Saturday, Madeleine and I spent time resting, reading, and preparing for next week. We also faced the challenge of making our first meals alone, as Mrs. Daka always has (and definitely deserves!) the weekends off. Sunday, we went to Mass at 8 hours. It was gorgeous! Mass here is relatively informal, and the choir has so much fun dancing and singing. Fr. Kabuswe (the same man who drove us to Chikuni from the airport) gave the homily about obedience. It resonated with me as, as I have mentioned in my previous posts, I believe this journey to Chikuni was something I was called to do, and had to then accept and follow.
“Jesus taught that the evidence that confirms our leaps of faith comes after we risk believing, not before.” – Gloria Gaither
Madeleine and I enjoyed ourselves immensely, and were surprised when we realized we had spent two hours in the midst of the Catholic community. We were also half-convinced to join choir, or at least another after-school activity with some of the students. Donvan also came and met with us again, and answered many questions about where classrooms are, what people eat for breakfast and lunch, and his opinion about how classes have been going. We have found him to be a great resource for us to find out what the students are thinking and what they are used to.
First Day of “Classes”
Monday morning, the school had its assembly to open the school year. Madeleine and I came to the assembly way too early (of course), and were sitting in the back of the hall when Donvan came up to us and said that they had intended us to sit with the faculty on stage.
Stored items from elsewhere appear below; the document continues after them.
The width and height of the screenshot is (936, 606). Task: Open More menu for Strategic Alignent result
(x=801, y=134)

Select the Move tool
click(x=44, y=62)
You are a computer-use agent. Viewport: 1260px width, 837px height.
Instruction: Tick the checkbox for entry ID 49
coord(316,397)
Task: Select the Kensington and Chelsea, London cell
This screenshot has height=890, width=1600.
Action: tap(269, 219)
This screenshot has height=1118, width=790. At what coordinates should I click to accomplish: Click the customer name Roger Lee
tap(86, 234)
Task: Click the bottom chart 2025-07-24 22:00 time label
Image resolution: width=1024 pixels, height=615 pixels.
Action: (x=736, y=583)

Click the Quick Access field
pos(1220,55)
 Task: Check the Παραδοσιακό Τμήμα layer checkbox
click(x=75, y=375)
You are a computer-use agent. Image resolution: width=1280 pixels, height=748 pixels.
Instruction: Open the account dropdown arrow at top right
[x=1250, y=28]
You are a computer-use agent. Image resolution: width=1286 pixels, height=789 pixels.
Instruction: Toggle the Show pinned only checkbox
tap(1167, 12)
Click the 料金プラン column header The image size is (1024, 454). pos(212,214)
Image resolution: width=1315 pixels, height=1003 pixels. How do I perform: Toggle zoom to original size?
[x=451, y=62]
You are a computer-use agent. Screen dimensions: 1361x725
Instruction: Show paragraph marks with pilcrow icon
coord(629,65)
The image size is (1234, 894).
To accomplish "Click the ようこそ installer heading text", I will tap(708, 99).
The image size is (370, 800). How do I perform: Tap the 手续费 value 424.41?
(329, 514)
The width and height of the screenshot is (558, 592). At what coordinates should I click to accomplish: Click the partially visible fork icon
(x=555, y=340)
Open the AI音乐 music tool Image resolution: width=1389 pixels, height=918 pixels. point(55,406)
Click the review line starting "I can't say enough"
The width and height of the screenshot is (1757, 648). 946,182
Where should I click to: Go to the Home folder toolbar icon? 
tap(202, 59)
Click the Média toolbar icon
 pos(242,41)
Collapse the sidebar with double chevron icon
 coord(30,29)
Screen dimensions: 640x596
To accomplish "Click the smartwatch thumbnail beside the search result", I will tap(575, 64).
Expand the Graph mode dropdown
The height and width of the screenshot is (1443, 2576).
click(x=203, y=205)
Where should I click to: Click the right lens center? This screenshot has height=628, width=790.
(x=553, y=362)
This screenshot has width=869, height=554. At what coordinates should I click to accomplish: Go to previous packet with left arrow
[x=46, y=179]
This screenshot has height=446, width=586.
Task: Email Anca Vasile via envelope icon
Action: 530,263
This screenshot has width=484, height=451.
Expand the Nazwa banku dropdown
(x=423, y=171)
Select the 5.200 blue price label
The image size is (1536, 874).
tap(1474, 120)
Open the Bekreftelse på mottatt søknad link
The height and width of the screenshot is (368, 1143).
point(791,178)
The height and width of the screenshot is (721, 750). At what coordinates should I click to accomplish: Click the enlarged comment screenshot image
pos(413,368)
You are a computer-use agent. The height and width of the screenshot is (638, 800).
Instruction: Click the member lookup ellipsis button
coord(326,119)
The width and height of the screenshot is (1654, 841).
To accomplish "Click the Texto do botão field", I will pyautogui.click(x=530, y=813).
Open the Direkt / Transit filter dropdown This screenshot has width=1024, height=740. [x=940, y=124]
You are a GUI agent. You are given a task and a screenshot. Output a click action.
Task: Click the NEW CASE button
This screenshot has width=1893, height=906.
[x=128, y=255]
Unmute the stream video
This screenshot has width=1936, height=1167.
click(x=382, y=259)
No one was up there at the time, so we went outside the hall to find Sr. Charity, just so we knew what to do. It’s a good thing we did, because the rest of the faculty was waiting to enter the hall until the President arrived, and then we all walked in together. We narrowly missed looking like sore thumbs J The assembly consisted of a presentation from the second years (a song, scripture reading, and prayer), and then a message from the President, which included all the rules. All of them. Every single one. It was a long assembly. Madeleine and I were both intrigued that the principal took the time to mention all that he did, including many rules that students in the U.S. either learn from orientation leaders, or by word-of-mouth, such as school boundaries. That was the extent of Monday’s excitement, since assembly went through my class time.
The Actual First Day and New Friends
Tuesday, Madeleine and I became more active within the Charles Lwanga Community. I taught my first official class on Tuesday and freaked the students out. Writing for fun is not very common, so to ask my students to do a freewrite, with no form and minimal prompts, was new, foreign, and difficult for my students. When I was able to read some of them, I saw that not many understood my instructions, but instead answered the prompting questions I had put on the board. I was hoping to have them just write freely, so I knew I had to change the way I approached explaining a freewrite to my next class. The discussion we had, though, was productive and the students were engaged. I felt relatively successful at the end of the class. Madeleine and I then went to tea with the rest of the faculty; it is essentially a time for a staff meeting, just with tea. We introduced ourselves to Mr. Mwanamoomba, another literacy teacher, who invited us to come visit and observe his class when we wanted.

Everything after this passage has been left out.